MATERIAL FOR THIS EXERCISE:
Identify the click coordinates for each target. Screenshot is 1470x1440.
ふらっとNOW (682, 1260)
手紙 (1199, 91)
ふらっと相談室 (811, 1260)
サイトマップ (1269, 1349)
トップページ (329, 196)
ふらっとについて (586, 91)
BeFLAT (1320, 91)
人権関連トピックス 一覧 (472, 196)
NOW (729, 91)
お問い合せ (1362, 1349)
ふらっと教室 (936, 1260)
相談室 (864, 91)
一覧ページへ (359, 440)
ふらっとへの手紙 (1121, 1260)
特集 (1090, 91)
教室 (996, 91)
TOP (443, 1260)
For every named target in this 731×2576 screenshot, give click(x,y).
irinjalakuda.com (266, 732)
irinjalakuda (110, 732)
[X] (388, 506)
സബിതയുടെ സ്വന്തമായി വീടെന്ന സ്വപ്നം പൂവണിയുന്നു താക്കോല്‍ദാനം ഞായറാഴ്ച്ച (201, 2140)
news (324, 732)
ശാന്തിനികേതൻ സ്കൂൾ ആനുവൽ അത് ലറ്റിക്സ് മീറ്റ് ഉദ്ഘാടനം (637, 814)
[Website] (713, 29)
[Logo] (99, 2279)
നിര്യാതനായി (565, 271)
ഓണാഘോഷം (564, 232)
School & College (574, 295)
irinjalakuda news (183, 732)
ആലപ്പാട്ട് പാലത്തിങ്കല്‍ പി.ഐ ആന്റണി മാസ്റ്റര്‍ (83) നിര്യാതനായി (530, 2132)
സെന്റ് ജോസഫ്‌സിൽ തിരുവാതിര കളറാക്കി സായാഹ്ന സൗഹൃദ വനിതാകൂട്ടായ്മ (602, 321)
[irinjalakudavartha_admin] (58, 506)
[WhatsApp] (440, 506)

TASK GOAL:
Look over the records. Copy the lines that include the word "target".

YOUR RESPONSE:
Identify the click coordinates for each target. Screenshot is 1470x1440.
For every named target in this 731×2576 screenshot, give click(x,y).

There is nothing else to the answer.